At the bottom of Lycabettus Hill I tucked into another pot of Mailo’s pasta. This one rigatoni in tomato and basil sauce with grated cheese on top. I thought it surely couldn’t be as impressive as yesterday’s truffle. But the sauce still took me by surprise, the flavours of fresh ripe tomato came through strongly, and once again, pasta so chewy it was ecstasy.
After fuelling up on the tastiest carbs known to man, I climbed Lycabettus – the steep pointy hill in the middle of Athens. The wind carried the sounds of speeding motorbikes and church chimes to my ears. I climbed out onto a jutting rock and spied on the city from above. Looking down, large roads running through the city stood out like trenches sparkling with traffic lights. Out from the Acropolis – which is dwarfed by Lycabettus – bushy tentacles of greenery flexed and curled through the crowd of buildings, the vegetation concealing the ornaments of that other Athens, the one where Socrates once spread his teachings, the one that went to war with Sparta…

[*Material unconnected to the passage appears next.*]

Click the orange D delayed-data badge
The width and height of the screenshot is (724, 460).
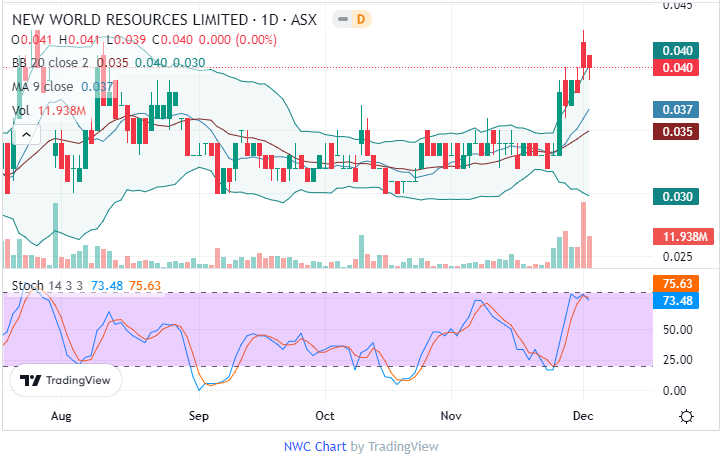[x=360, y=19]
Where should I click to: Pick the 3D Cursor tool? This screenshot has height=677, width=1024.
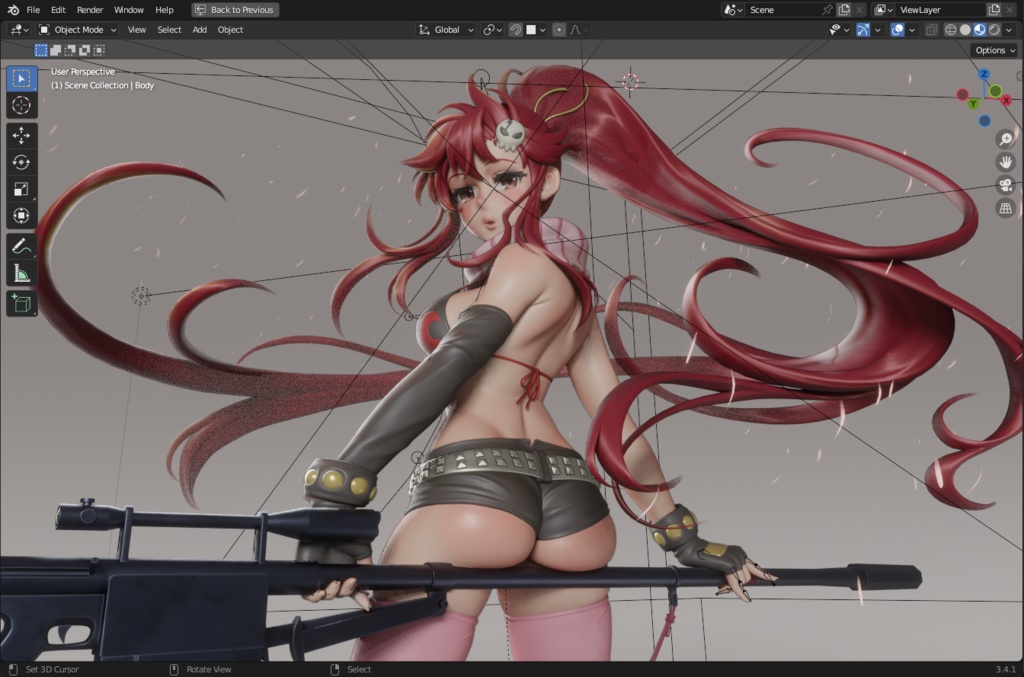click(x=21, y=104)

Somehow, I got into conversation about Greek language with the receptionist at Hawks as I was extending my stay. She clarified a few things for me, the main one being that they never, ever drag their o’s in Greece. Whether it’s Omicron “O” or Omega “W” it’s a short O. We also discussed how all Greeks speak English. She lamented that barely anyone speaks Greek. ‘Only Greeks speak Greek’ she sighed. ‘I was out with some friends a couple weeks ago and nobody I was out with spoke Greek. Nobody! It’s so tiring.’
I am kind of surprised that people in Athens overwhelmingly speak English. You expect to get to another country and struggle with a language barrier, hence my language anguish in Madrid. But here in Greece, or in Athens at least, it’s all English to me.